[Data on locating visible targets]
########################################
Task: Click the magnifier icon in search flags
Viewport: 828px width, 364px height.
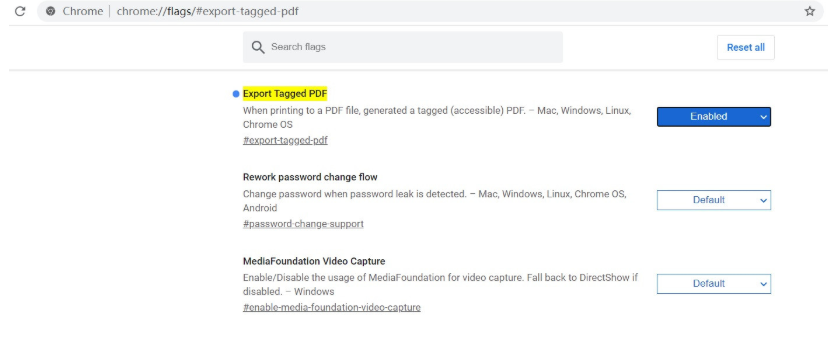Action: click(x=258, y=47)
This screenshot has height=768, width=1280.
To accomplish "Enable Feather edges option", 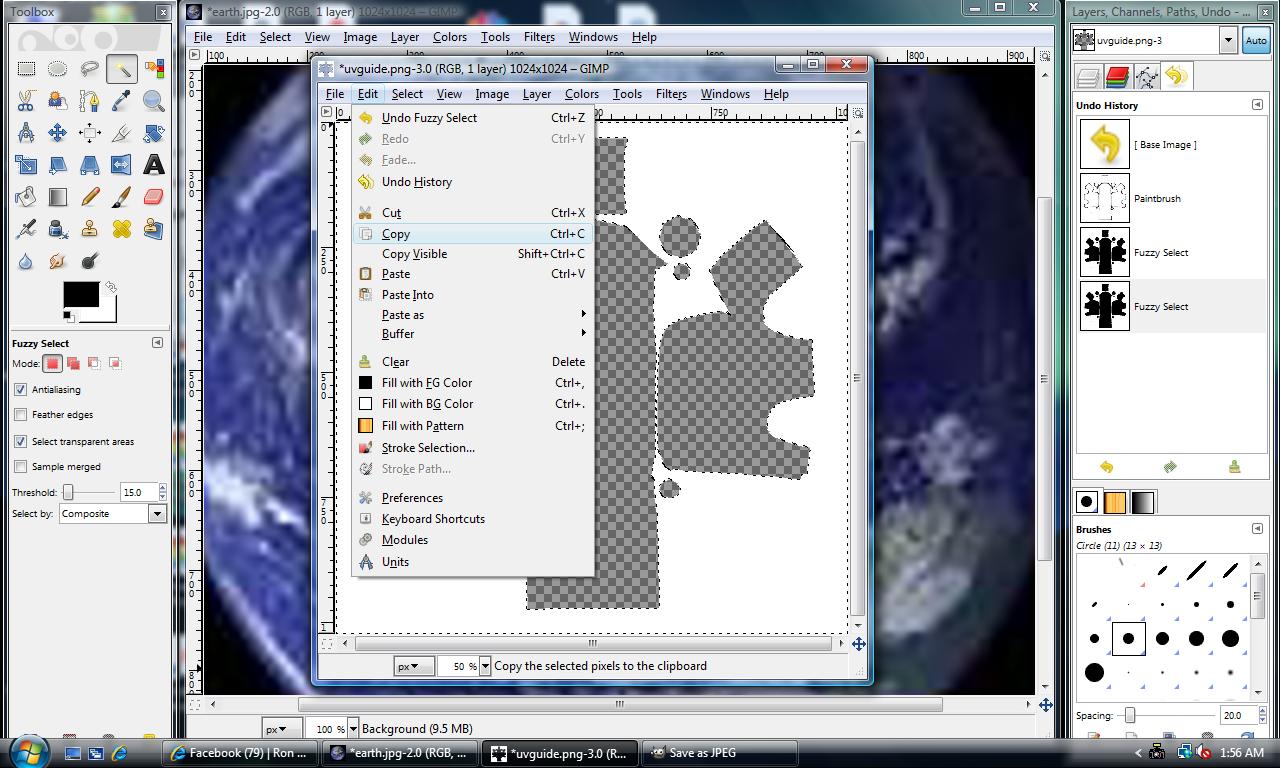I will [x=21, y=415].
########################################
* Short task *
List every line of the records above that contains the string "width", matching case exactly.

* Exercise output *
Viewport: 828px width, 364px height.
This screenshot has height=768, width=1280.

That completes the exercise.